We randomly split the speed time-series data into training and test sets, which are fed into the neural network. We deal with two classes, DA(+) class (healthy mice and worms) vs. DA(−) class (PD mice and worms lacking D2 dopamine receptors), and two domains (mouse and worm). The classification accuracy is shown in Fig. 2c, d, indicating that our network cannot distinguish the domains but the classes. These results indicate that cross-species features of DA(−) among mice and worms exist. Fig. 2e shows an example of time-series of speed for worms and mice highlighted by the trained model. From these highlighted time-series, we can speculate that the neural network focuses on segments corresponding to high speed for the DA(+) worms and mice.

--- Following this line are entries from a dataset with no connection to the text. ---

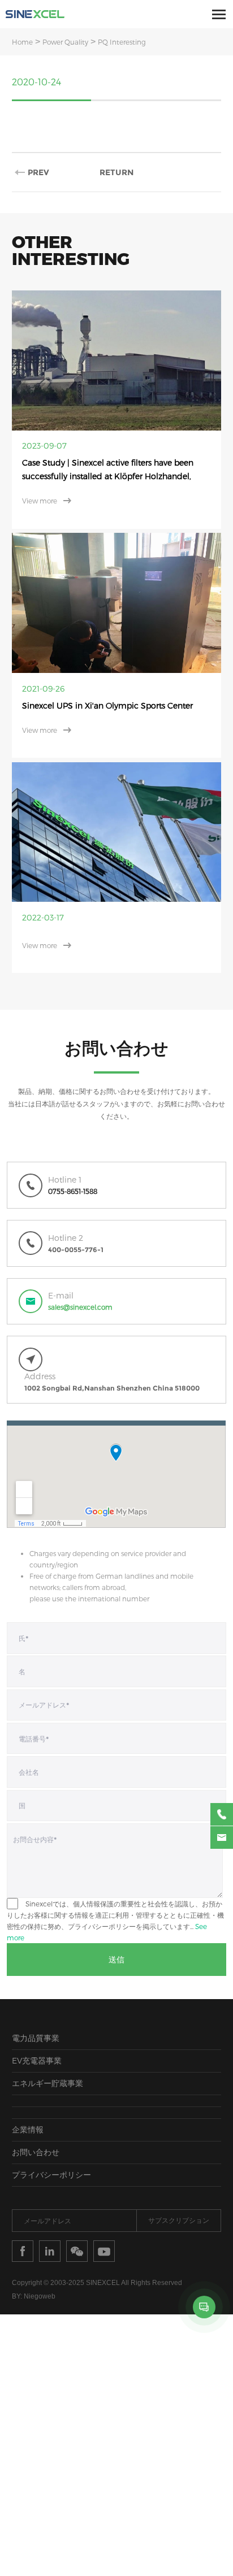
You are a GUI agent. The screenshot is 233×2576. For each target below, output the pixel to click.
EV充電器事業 (37, 2026)
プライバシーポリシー (51, 2140)
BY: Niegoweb (33, 2262)
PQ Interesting (122, 42)
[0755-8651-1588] (221, 1814)
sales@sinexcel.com (80, 1273)
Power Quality (65, 42)
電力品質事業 (35, 2004)
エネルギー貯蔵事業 (47, 2049)
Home (22, 42)
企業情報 (28, 2095)
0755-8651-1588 (72, 1157)
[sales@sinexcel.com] (221, 1837)
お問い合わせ (35, 2118)
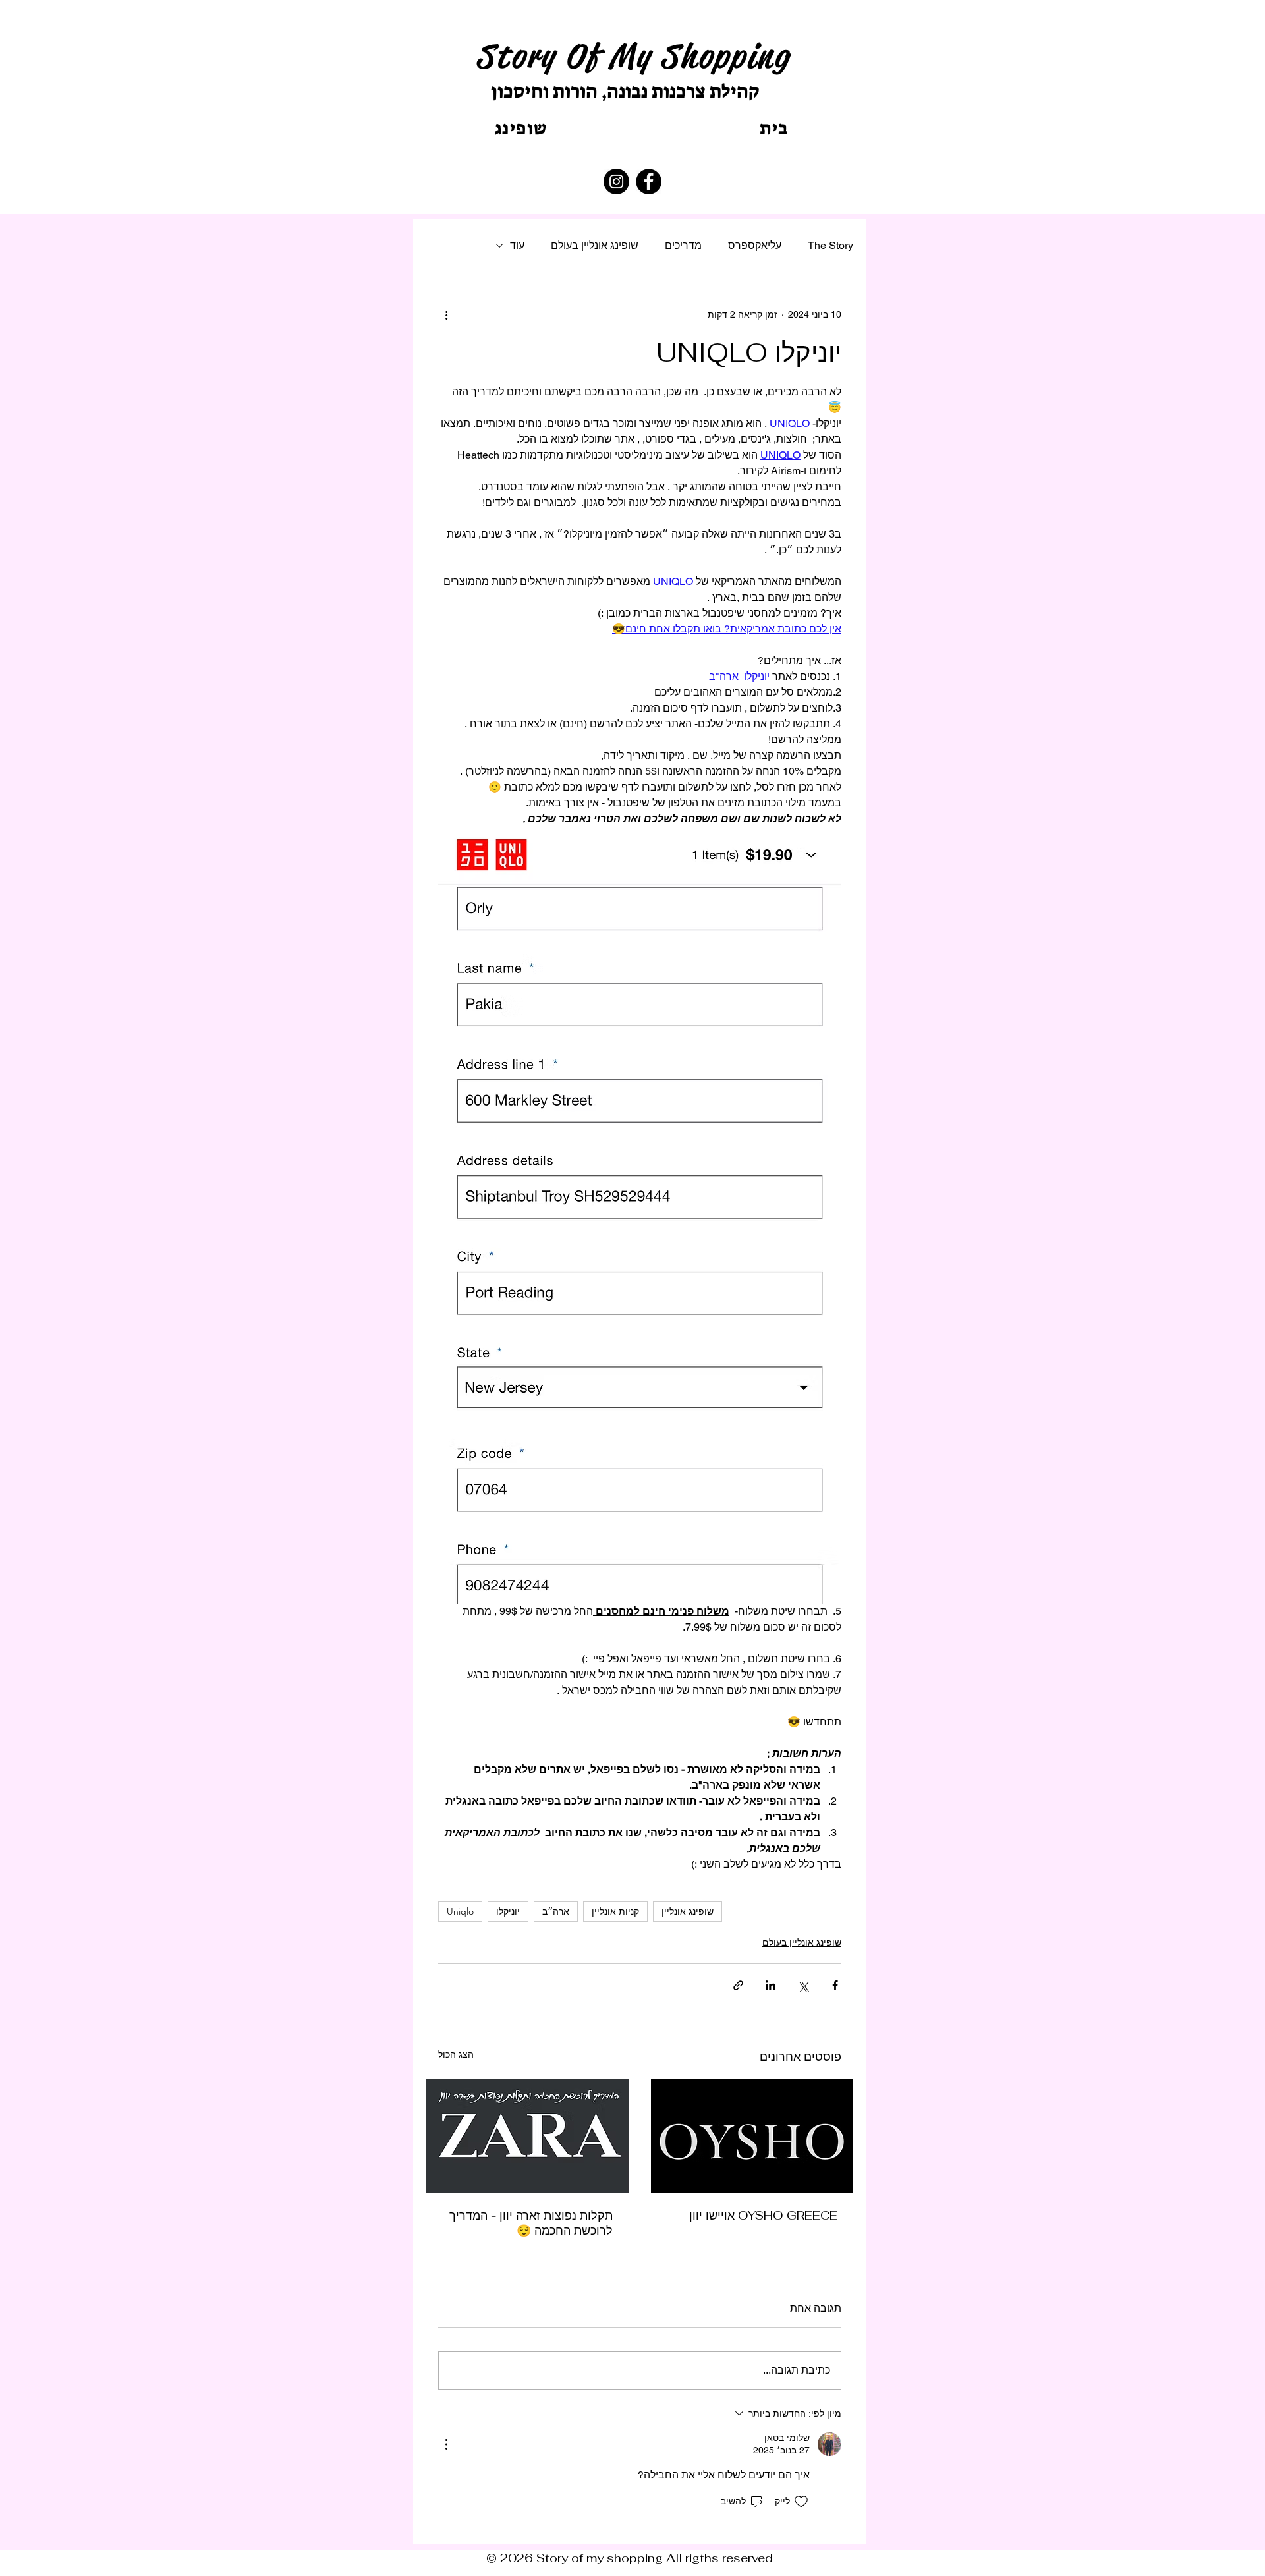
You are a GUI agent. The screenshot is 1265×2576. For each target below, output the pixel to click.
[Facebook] (648, 181)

Figure 2f shows a decision tree trained to detect the attended segments. The root node and its right child node indicate that attended segments correspond to segments with long-lasting high speed. (High minimum speed in a sliding window, i.e., a high moving minimum of speed, indicates keeping high speed.) Fig. 2g shows a decision tree trained to classify an input time-series into an appropriate class using features extracted from attended segments within the time-series. As shown in the root node and Fig. 2f, the neural network seems to pay attention to the long-lasting high speed of the worms/mice using the attention mechanism, and then distinguishes between DA(+) and DA(−) by the skewness of speed within the attended segments. The attended segments with positive skewness (≥0.360) are classified into the DA(−) class. In contrast, the attended segments with skewness smaller than 0.360 are classified into the DA(+) class (between −0.397 and 0.360). Therefore, these results indicate that the DA(+) worm/mouse keeps stable speed (small skewness) when moving at high speed.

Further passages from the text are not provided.